▸ **SHORT EXERCISE**:
Reproduce the entries below, beginning with the line that contains "Task: Click the Select Event field label" and ending with the last line of the entries. Keep the request lines, but scale every answer coordinate by 0.25 and round to whole numbers with halves rounded up, and leave out the pictures.

*** DATA RECORDS ***

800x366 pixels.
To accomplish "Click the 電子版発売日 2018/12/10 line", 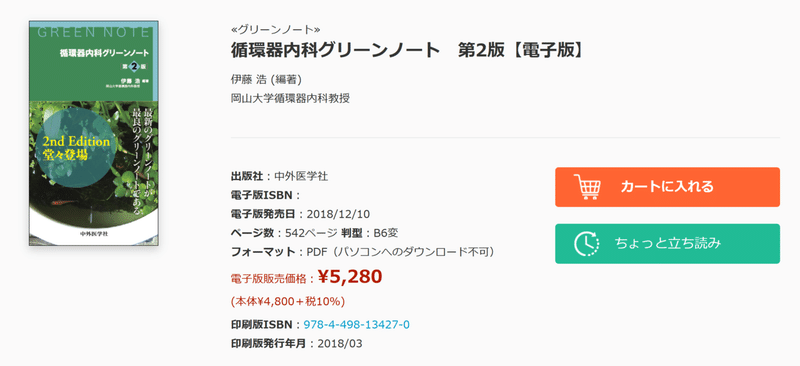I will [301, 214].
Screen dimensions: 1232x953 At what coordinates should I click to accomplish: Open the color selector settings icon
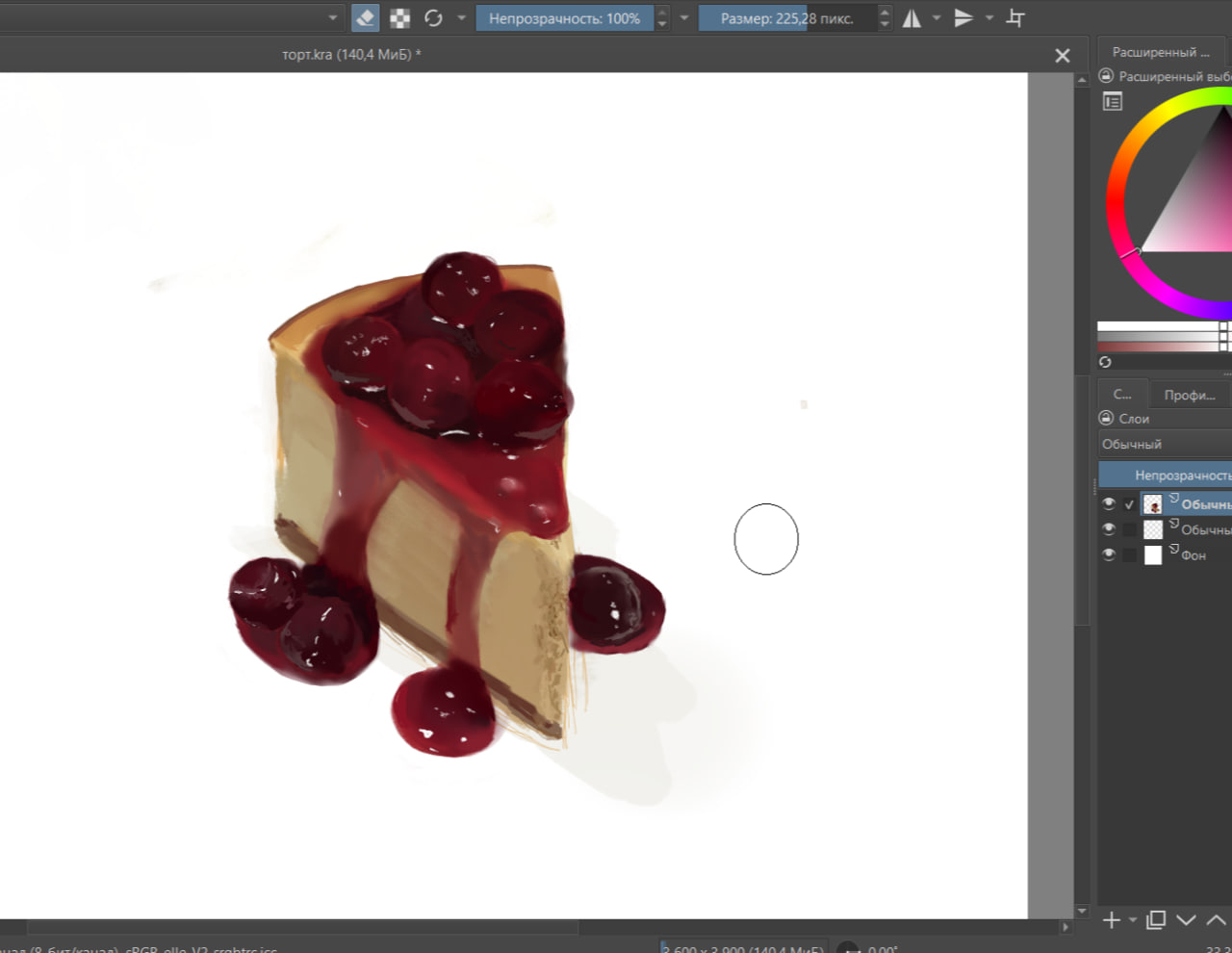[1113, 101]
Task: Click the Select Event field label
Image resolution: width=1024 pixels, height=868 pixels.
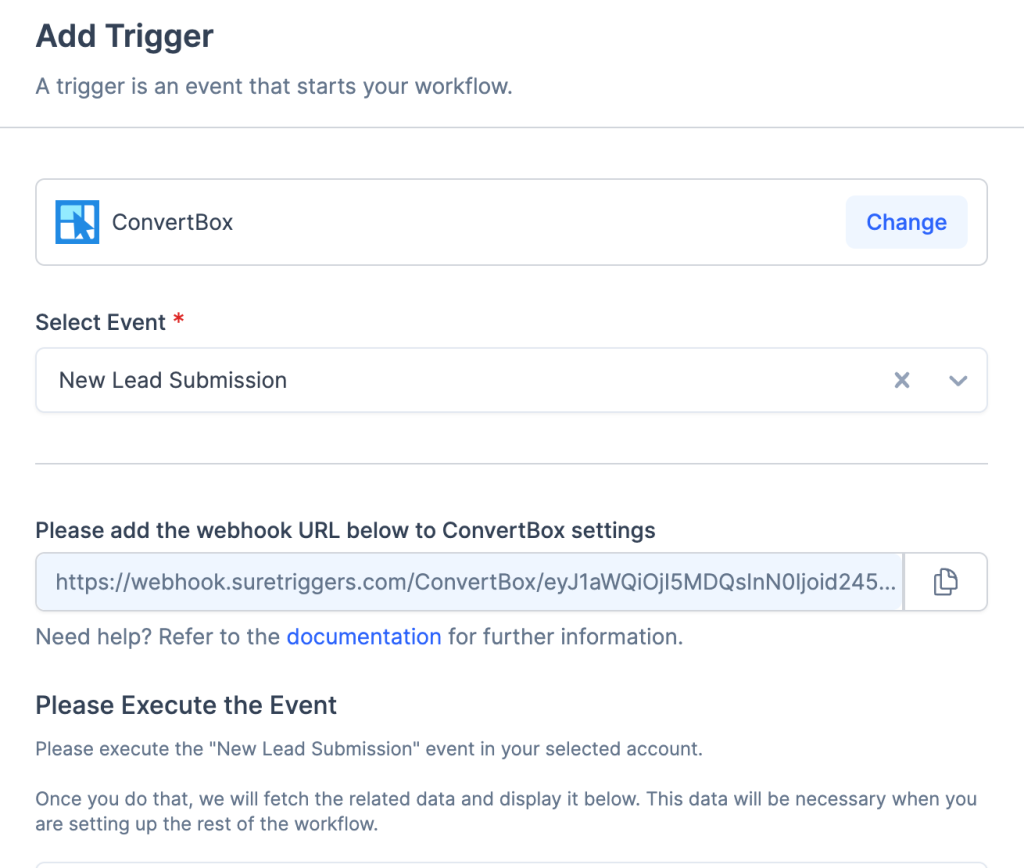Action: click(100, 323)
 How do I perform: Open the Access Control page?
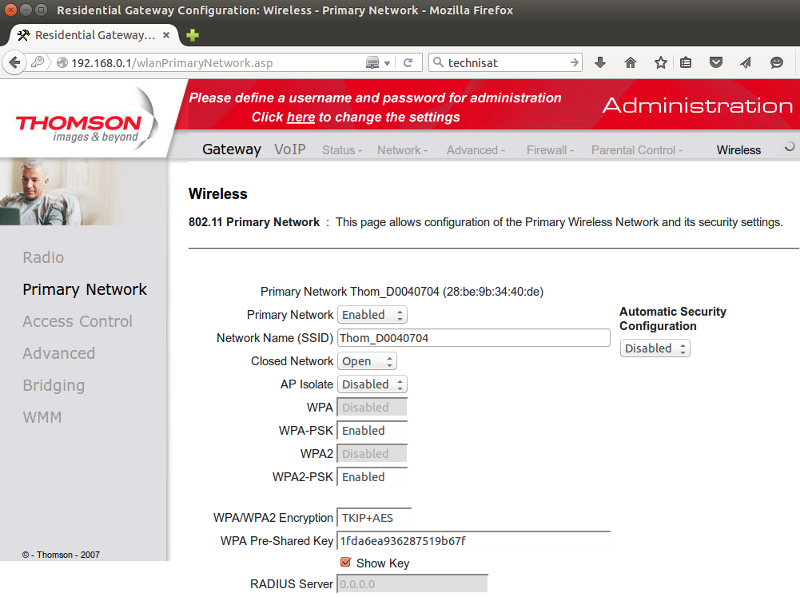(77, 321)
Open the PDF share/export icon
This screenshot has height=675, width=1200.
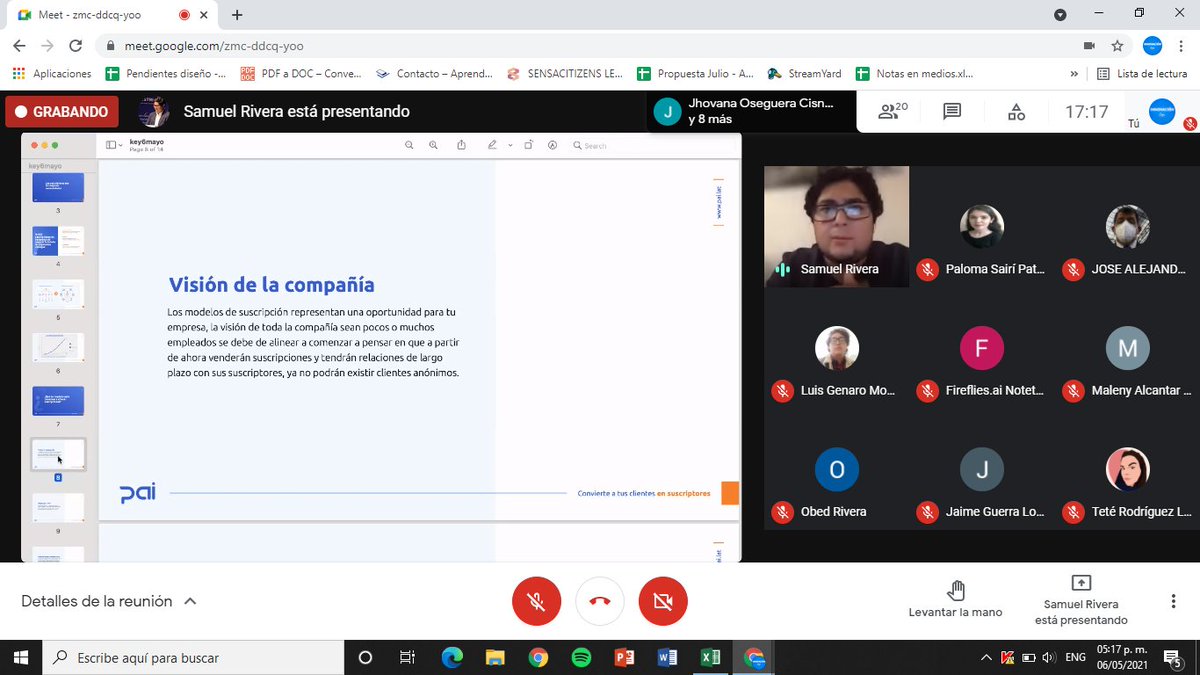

***

▸ **FINISHED EXERCISE**:
Task: Click the Select Event field label
Image resolution: width=1024 pixels, height=868 pixels.
Action: click(25, 81)
 How do I perform: Open the Access Control page?
(19, 80)
Open the PDF share/export icon
This screenshot has height=675, width=1200.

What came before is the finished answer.